What to do:
1 > In the passage about Jamie's recovery, how many surgeries did Jamie need in total to rebuild her face?
2 > Resume the passage about Jamie's recovery, starting right after its final sentence.

Despite efforts to save the sight in Jamie’s right eye, which had suffered a globe rupture, the decision was taken to remove it and replace it with an implant.
In total, Jamie needed five surgeries to rebuild her face and it’s likely she will need two more to complete the partial reconstruction of her nose and give her dental implants.
Despite the huge physical toll that the accident has exacted on Jamie’s body, she says the hardest battle so far has been psychological.
“I always compare back to what I used to look like,” she explains, honestly. “I know it looks good, in terms of what the surgeons did, but it has been extremely hard accepting the differences I see. That’s probably been the hardest thing.”
In order to deal with the mental impact of her injuries, Jamie has regular therapy sessions with a sports psychologist, who also pushed her to get back on her horse, sooner rather than later.
“In hospital, I knew I wanted to get back in the saddle, but it’s a lot easier to be positive in hospital where you are surrounded by care and experts and drugs and family and people coming to see you all the time.
“But then, as soon as you go home, and you’re in that space where you used to be normal, and you have that contrast of how you are now compared to where you were then, that’s when the negative thoughts fly in.”
Although Jamie went to see Tully while she recovered from her surgeries, there was no thought of riding for at least three months because she wasn’t even permitted to drive while she healed.
But then in January, as soon as she was able to drive herself to the yard, she knew it was time.
“My psychologist is a sports psychologist who jumped to World Cup level herself and she rang the yard that day to speak to me. I wasn’t sure I could get on, but she said ‘don’t be ridiculous, get back on the horse,’ and so I did.
“In the end, it wasn’t that difficult because it wasn’t a riding accident that put me in hospital. It wasn’t Tully being naughty. It wasn’t her fault. I made a decision and having horses comes with risks that we take every day.”
A few weeks after Jamie got back in the saddle, she decided to pop a small fence in the arena. A few weeks after that, she was back competing.
“When riding, you have to be present. Your mind doesn’t wander while you ride. You don’t feel from inside out,” explained Jamie.
“Right now, I can feel there is still swelling in my face, there is that tightness, but when you are riding, you don’t feel any of that. You don’t feel the pain and it doesn’t matter how my face is because my body can function.”

Records provided:

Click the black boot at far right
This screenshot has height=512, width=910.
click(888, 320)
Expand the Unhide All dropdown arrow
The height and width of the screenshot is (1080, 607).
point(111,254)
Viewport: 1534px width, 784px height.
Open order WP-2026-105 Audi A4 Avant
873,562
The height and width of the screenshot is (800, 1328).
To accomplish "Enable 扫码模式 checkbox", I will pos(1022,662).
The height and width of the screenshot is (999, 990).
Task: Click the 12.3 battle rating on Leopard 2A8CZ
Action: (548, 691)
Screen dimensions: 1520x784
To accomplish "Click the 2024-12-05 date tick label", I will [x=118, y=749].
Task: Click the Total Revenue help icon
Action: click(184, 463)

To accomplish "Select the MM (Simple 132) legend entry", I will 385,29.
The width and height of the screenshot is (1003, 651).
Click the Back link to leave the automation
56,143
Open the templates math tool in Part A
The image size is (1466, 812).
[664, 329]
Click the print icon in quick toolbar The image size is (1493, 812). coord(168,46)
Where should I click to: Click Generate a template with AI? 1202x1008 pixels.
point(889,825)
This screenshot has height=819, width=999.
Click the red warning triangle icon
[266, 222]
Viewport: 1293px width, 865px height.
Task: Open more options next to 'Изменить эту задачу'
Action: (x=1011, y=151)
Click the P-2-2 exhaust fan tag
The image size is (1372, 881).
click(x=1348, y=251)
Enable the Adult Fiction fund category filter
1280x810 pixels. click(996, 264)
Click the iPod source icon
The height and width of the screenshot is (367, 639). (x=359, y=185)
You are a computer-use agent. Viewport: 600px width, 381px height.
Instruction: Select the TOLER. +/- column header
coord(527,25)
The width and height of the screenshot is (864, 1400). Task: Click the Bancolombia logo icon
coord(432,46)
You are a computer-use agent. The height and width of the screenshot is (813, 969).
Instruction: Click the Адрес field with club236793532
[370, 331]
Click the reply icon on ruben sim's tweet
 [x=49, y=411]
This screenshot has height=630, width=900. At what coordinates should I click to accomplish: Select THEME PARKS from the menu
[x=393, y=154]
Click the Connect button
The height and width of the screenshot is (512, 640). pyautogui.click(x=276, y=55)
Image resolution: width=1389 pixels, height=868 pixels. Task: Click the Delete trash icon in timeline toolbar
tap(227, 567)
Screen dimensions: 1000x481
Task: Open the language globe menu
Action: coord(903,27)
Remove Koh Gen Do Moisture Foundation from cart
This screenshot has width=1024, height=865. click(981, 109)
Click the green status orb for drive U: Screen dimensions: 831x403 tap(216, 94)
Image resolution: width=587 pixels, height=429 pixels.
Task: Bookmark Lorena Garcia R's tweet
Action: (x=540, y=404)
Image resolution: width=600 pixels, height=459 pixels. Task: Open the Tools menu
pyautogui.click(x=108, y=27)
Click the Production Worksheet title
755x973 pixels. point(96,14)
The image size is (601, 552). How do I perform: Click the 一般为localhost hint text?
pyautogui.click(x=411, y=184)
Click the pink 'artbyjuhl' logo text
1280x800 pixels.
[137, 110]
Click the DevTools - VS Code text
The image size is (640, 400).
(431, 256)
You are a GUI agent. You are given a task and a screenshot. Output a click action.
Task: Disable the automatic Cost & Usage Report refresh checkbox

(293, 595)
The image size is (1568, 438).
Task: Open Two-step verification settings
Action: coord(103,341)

Expected results:
1 > Five.

2 >
Although Jamie remains cautious about pinning too many hopes and dreams on Tully, she admits to being excited about the possibilities ahead.
“Tully is large at 17 hands, but still weak from the time off. Still, she has been amazing. She’s bold as brass and couldn’t care less about what’s in the arena.
“The shows have been good so far and she has been slowly progressing through the heights. We’ve now done a 1.05m class.
“I’d love to see how far Tully can go. She’s really good. She gives a really nice feel over the fence, and when she gets there, and gets there good, she feels really powerful. It’s just that she is functionally weak still.”
As well as the towering support of her family during her recovery, Jamie said she had been overwhelmed by the incredible care of the equestrian and showjumping community.
“The outpouring of love from them was overwhelmingly beautiful. They visited me in hospital and constantly reached out to offer assistance to my family. It’s such an amazing group of people.”
As well as riding, Jamie has resumed the academic career that was put on hold following the accident. After acquiring a Masters of biomedical science in muscle wastage in patients with disease, she is working towards a PhD.
As for the end goal, it’s to own her own property where she can live with her beloved dog, Rosie, and several cats, as well as a team of horses. When it comes to Tully, Jamie is prepared to see where fate next takes them.
“I don’t want to put a goal on her,” she said, “but I’d love to see what she can do.”